In this mythical world it's amazing what miraculous talents I acquire as I rock and console one child, and encourage and teach language to the other, all while picking up what I can off the floor and wiping a combination of peanut butter, boogers and baby puke off of my clothes. This is my world. And try as I may to explain it to those who have not entered this world, or do not live in it fulltime, I find myself realizing that it is not something that can be explained. It's something that can only be experienced.

Each day I wonder if I'm doing the right thing, if I'm gaining any ground, or if anyone is even out there on the other side of these lonely walls? For while it is these walls that protect me, and keep me safe and comfortable it is also these walls that confine me and make the noise and chaos around me even more noticable.
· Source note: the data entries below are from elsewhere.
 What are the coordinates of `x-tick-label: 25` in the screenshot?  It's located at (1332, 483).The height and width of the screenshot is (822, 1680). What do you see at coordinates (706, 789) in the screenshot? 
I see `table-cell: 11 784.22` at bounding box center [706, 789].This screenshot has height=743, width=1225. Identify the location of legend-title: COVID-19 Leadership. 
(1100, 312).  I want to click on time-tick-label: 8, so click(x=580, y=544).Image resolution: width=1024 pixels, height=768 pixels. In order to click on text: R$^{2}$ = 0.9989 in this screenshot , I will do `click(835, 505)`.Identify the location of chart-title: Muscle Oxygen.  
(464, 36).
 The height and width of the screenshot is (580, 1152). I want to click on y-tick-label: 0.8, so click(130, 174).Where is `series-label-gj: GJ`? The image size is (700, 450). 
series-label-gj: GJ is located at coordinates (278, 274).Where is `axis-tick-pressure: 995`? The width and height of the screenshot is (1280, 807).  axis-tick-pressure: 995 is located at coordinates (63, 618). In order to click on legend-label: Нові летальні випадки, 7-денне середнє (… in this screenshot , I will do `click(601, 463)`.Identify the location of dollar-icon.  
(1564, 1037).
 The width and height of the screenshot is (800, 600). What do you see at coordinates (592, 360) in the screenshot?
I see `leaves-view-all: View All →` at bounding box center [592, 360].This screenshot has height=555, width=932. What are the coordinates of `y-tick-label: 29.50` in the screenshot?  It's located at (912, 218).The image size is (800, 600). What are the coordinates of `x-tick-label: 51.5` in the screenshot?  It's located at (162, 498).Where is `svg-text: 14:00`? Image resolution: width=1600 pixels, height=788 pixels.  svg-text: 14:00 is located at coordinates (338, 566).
My only comfort is my trench-buddies. The other mothers out there who've been through war, and continue to crawl through the mud each day. We are bonded in a way no one else can really understand. I take comfort in knowing that though I cannot always see them, I know they are behind their walls fighting their daily battles just like me. My comrades in arms.

It's a crazy thing this motherhood. It stretches your abilities, tests your limits, puts an incredible amount of pressure on you. And just when you feel like you might totally crack under pressure and lose it, just when you're hanging on by that tiny chord dangling over a ravine, you see their tiny smiles or hear their boisterous laughs and it reminds you exactly why you're on this ledge.

4 comments:

Amy said...

Hang in there, Erin! I can totally understand how you feel and I just have one child. :) It will get better! Once Halie hit 2.5, things got so much easier. She's using the potty and napping and going to bed at regular times. It's wonderful, you will be there very soon too. :) Also, we've found that praying with her after timeouts really has helped her to stop bad behavior (ie, hitting, throwing, etc.). Let me know if you ever need anything!

Jenny said...

OK, can I just copy and paste this entire blog entry, slap my own picture on it and say it's mine? It SO describes how I feel too.

By the way, you're an awesome mommy and such an awesome friend.

imaya said...

WOW-well said and well written! You are right there is no way to get a non mother to understand the extreme lows and extreme highs of being a parent. Teething and tantrums sounds like a terrible combination, and an onslaught on one's sanity. Wish I could just stop by with Starbucks, give you a hug, and then babysit while you take a much needed break. Instead I will be praying for you, and trying to encouraging you with saying "Erin, you are one of the moms I admire the most. And I know that in 20 years your boys are going to be the type of men that this world needs most."

Tracey Jacobsen said...

Yesterday Jay decided he wanted to go see a movie, and leave me with Steiger. The dog decided to walk in poop outside, and then bring it through the house, and she was vomiting.

Steiger skipped his afternoon nap ('nough said).

I could have used this post yesterday. :)

And you're right -- we're in this together. We might be on the ledge, but we're keeping the next generation from going under.